No Increase – GMOs are supposed to increase yields and feed the world, right? Wrong. GMOs produce the same amount or less of the food that comes from natural plants. There is an inherent problem with introducing new genes to create new compounds, it takes energy to create these chemicals. If the plant is diverting energy to making a pesticide, it has less energy to go into the foods we eat.
Squashing Evidence – Biotech companies own patents and intellectual properties they would like to protect, but this has lead them to squash opposition in ways that don’t seem entirely ethical. They use their right to protect patents and trade secrets as a way to shield themselves against unflattering research and scientific studies. They can and do refuse independent scientists access to seeds for testing. They can even stop studies from being published if they dislike the results by invoking these rights and sending fleets of lawyers to help silence any resistance.
Untested – GMOs are not held to a very high testing standard. They are not a drug that must go through many rounds of testing. They are not a single chemical with doses to take. They are food and so they skate past the rigorous testing that they probably deserve. They don’t even get tested on humans before they make their way into fields and the testing they undergo is tied to a vague standard of "substantially equivalent" that compares the similarity of a genetically modified organism to the original. Minor differences are overlooked. We really have no idea how these minor differences will affect us in the future.
Less Diversity – Big seed companies wiped out much of the diversity of our food long ago, though heirloom seeds can still be found if you look for them. GMOs are creating a second wave that is killing off diversity even further. GMO seeds cannot be saved, as they are patented. This ensures farmers buy the identical seeds over and over again forever, no longer saving seeds from plants that do better or exhibit interesting flavors, colors, or shapes. They also tend to overtake others of their own kind, and once the gene is introduced into a plant it becomes like all the others and the seeds are the property of the biotech firm. The diversity of every plant that has been genetically modified has dropped drastically in recent years.
Secondary Pests – Many pesticides focus on one type of pest, but the natural world doesn’t like a vacuum. Once one insect has been decimated, another steps forward to take its place.

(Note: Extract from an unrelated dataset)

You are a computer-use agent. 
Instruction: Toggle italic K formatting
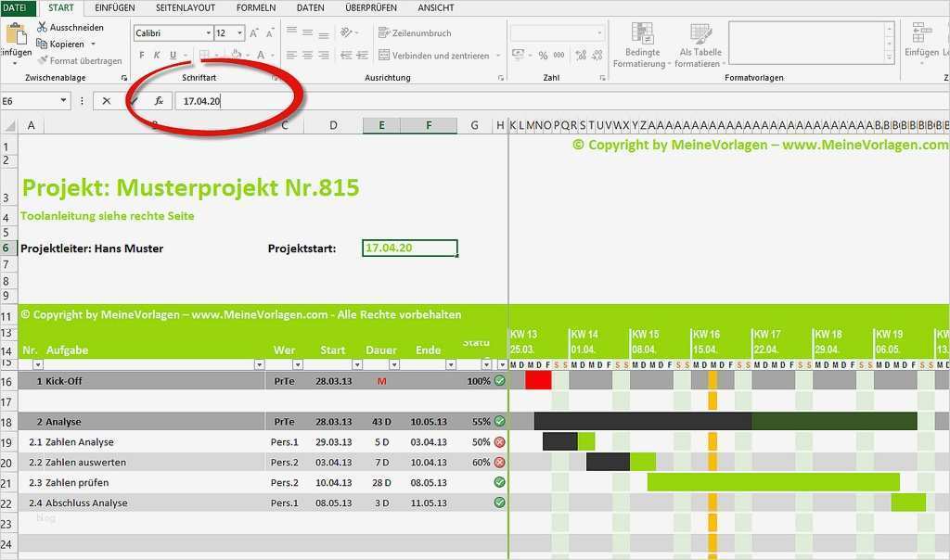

The more genetic modifications we make to take out one pest, the more genetic modifications we will have to do in the future to eliminate the secondary pests that rise up.
Ruthless Tactics – I wanted to be a biochemist once upon a time and I still love biology and the idea behind much biotech advances. I think it would be amazing to create food that would eliminate hunger, feed the world, save thousands of children in countries destroyed by war, drought, famine, and disease. It saddens me that the companies I might have found myself employed under if I’d chosen a different path are so ruthless and heartless in their use of the amazing advances we have made in genetics. I hate that farmers are sued for saving seeds. I am floored that people whose fields were contaminated by wind and pollinating insects have found themselves in court for patent infringement and theft. I am sickened by the greed. These tactics are not an indication of the best humanity has to offer, so I will continue to avoid the products of such companies.